A 3-STATE MWC ANALYSIS OF OXYGENATION IN TENCH (TINCA-TINCA) HEMOGLOBIN

Oxygen equilibria in tench hemoglobin were analysed according to a three-state MWC model. In addition to the T and R states of the traditionally used two-state model, the three-state model introduces an additional state, the S state, when organic phosphates bind to the T-structure hemoglobin.
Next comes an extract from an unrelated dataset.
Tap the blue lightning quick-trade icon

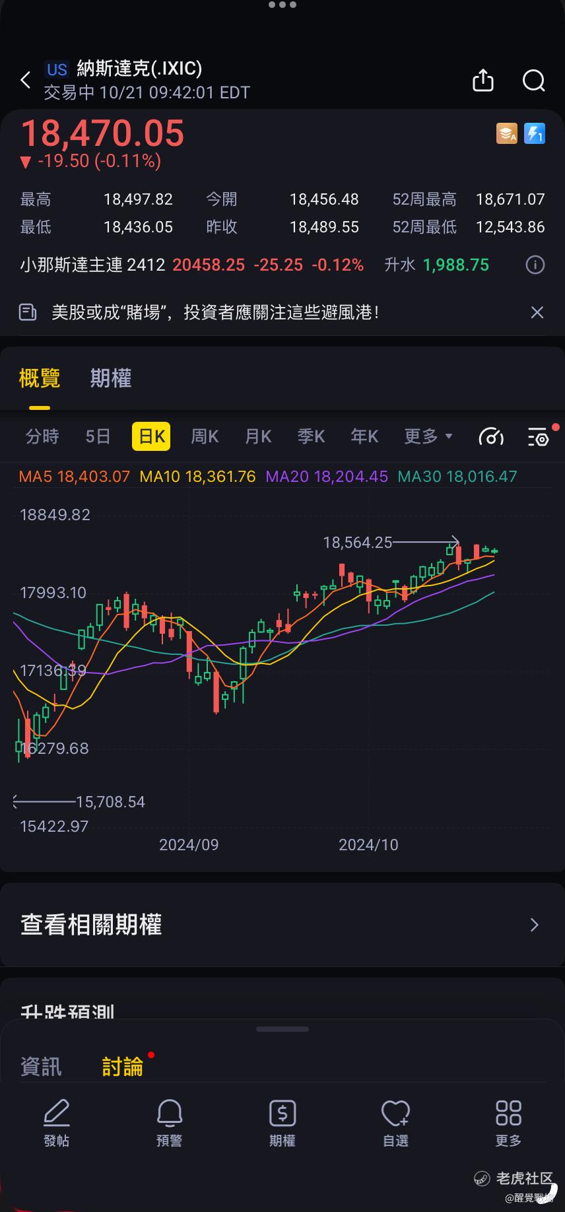click(535, 133)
Under conditions covering natural red cell pH values and nucleoside triphosphate-hemoglobin ratios, it was possible to closely fit experimental data to the three-state equation with constant values of the association constants KR, KT, and KS, and with only the allosteric constants L and M varying with effector conditions. Thus, in contrast to a twostate analysis of oxygen equilibria, the three-state analysis was consistent with the basic assumption of the MWC model, that heterotropic ligands only affect allosteric constants and not association constants. The temperature-dependence of the three-state parameter values showed that in the presence of nucleoside triphosphate the dominance of the S state over the T state was most pronounced at low temperatures. Furthermore, the numerical values of the enthalpy and entropy change of oxygenation were lower in the S state than in the T and R states, and the enthalpy and entropy change for the allosteric S→R transition were much larger than for the T→R transition. © 1990 Springer-Verlag.